Big Picture 13 min read

How to Run a Retrospective That Changes Things

Debriefs improve performance by 25%. Most retros produce sticky notes that nobody acts on. Here is how to fix that.

By Asa Goldstein, QuestWorks

TL;DR

A meta-analysis of 46 studies found debriefs improve team performance by 25%. But most sprint retrospectives fail the follow-through test: roughly 40% of action items are never completed. The problem is not the format. The problem is structural: too many items, no owners, no review cadence, and dominant voices crowding out dissent. Six formats work. The one you rotate matters more than the one you pick. And post-experience debriefs (like post-quest reviews in QuestWorks) outperform scheduled calendar retros because the experience is still fresh.

The retrospective is the most widely practiced team dynamics intervention in software development. Every agile framework includes one. Scrum prescribes it at the end of every sprint. SAFe puts it at the end of every PI. Even teams that abandoned formal agile ceremonies years ago still run some version of "what went well, what didn't."

And yet, ask any team member whether their retros actually change anything, and you will get an uncomfortable pause. A 2022 survey by Parabol found that 35% of retrospective participants felt the meetings were a waste of time. Retrospectives do work. The research is clear on that. The problem is that most teams run them badly.

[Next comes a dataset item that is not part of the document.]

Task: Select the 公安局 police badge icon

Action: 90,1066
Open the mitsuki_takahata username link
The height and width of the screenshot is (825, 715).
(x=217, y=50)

The Research: Debriefs Work (When Done Right)

Tannenbaum and Cerasoli conducted a meta-analysis across 46 studies involving 2,136 participants and found that debriefs improve effectiveness by approximately 25% on average (d = .67) (Tannenbaum & Cerasoli, 2013). The effect was consistent across simulated and real settings, medical and non-medical contexts, and both team-level and individual-level debriefs.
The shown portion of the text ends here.